--- ENTRIES SUPPLIED ---

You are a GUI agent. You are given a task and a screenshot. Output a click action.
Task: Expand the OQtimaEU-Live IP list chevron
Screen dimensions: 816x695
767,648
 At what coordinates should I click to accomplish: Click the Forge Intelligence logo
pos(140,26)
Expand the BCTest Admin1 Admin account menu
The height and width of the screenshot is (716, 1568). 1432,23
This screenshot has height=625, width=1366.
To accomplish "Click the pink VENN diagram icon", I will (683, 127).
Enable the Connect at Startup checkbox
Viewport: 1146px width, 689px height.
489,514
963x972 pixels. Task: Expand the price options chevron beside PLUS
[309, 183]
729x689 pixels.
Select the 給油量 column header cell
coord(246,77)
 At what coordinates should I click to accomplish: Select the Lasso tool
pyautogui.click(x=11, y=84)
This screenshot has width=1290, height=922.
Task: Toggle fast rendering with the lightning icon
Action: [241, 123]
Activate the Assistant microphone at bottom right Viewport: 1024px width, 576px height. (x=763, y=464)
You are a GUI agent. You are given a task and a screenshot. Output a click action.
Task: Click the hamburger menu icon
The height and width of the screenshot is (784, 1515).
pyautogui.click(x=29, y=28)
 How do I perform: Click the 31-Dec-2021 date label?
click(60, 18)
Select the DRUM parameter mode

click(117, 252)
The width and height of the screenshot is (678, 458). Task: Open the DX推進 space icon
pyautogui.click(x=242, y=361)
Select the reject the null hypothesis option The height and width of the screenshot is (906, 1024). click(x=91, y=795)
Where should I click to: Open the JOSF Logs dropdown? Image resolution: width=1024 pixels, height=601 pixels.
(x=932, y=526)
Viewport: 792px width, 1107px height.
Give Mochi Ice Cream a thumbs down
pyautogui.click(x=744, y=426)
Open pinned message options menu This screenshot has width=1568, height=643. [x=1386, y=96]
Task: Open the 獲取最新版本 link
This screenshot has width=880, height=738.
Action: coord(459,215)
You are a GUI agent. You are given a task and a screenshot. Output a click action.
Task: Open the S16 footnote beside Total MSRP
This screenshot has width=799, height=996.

---

» AIM OF THE TASK
Which lines in the material above contain the string "accomplish"? Locate each one and copy it in full.

» SOLVED EXERCISE
 At what coordinates should I click to accomplish: Click the Forge Intelligence logo
To accomplish "Click the pink VENN diagram icon", I will (683, 127).
 At what coordinates should I click to accomplish: Select the Lasso tool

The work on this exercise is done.